Age de la personne la plus âgée de l’humanité

Age de la personne la plus âgée de l’humanité
5La représentation graphique que je propose est légèrement différente de celle proposée par É. Le Bourg (2012) et est construite de la manière suivante : la table fournit la date de naissance et de décès des doyennes successives de l’humanité, organisée par dates de décès. On sait donc que telle doyenne est décédée à tel âge à telle date. La figure relie simplement les points formés de la date de décès (abscisses) et de l’âge au décès (ordonnées). Immédiatement après le décès d’une doyenne, l’âge de la doyenne de l’humanité diminue, car la nouvelle doyenne est mécaniquement plus jeune que celle qui vient de mourir. Ensuite, tant qu’une doyenne ne meurt pas, l’âge de la doyenne de l’humanité augmente régulièrement d’un mois tous les mois. Il est facile de voir sur cette courbe que l’âge maximal de l’humanité a en fait augmenté de manière non négligeable au cours des 60 dernières années, passant des environs de 109 ans à la fin des années 1950 à environ 115 ans aujourd’hui, soit environ un dixième d’année de vie maximale gagnée chaque année.
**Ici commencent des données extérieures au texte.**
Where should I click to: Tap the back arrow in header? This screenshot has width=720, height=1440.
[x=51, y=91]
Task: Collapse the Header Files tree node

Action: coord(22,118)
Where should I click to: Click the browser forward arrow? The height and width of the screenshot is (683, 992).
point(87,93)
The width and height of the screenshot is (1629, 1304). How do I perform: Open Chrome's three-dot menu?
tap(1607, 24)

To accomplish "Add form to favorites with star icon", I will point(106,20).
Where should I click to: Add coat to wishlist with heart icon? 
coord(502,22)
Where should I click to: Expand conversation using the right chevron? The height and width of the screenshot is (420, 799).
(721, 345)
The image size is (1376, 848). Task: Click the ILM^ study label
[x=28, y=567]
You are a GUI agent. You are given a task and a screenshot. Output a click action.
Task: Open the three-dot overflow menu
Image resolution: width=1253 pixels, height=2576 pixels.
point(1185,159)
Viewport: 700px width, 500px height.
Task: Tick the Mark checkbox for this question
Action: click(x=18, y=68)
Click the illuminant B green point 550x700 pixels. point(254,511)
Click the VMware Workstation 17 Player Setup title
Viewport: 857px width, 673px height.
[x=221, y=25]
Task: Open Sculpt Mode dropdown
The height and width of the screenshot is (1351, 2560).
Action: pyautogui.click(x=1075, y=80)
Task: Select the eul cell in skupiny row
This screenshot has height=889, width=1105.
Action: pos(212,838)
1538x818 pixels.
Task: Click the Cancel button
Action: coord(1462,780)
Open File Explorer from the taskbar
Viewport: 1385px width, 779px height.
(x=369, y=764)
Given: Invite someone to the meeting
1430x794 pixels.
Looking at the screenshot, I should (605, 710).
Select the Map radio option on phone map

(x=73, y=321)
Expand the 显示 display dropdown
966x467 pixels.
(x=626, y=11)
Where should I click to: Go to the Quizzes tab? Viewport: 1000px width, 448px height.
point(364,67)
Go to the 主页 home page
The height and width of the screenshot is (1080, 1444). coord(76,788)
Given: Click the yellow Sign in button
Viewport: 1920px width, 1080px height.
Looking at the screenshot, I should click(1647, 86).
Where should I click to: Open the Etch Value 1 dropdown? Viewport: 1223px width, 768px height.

Une régression linéaire permet de « projeter » (sous l’hypothèse que les gains futurs sont similaires à ceux observés sur les soixante dernières années) que la doyenne de l’humanité aura autour de 117 ans en 2024, et de 122 ans en 2064 (Jeanne Calment sera alors la norme plutôt que l’exception).
6Bien évidemment, les prolongévistes souhaiteraient avoir découvert d’ici là des moyens de réparer les lésions liées au vieillissement et permettre à cette doyenne de vivre beaucoup plus longtemps, peut-être jusqu’à 150 ans.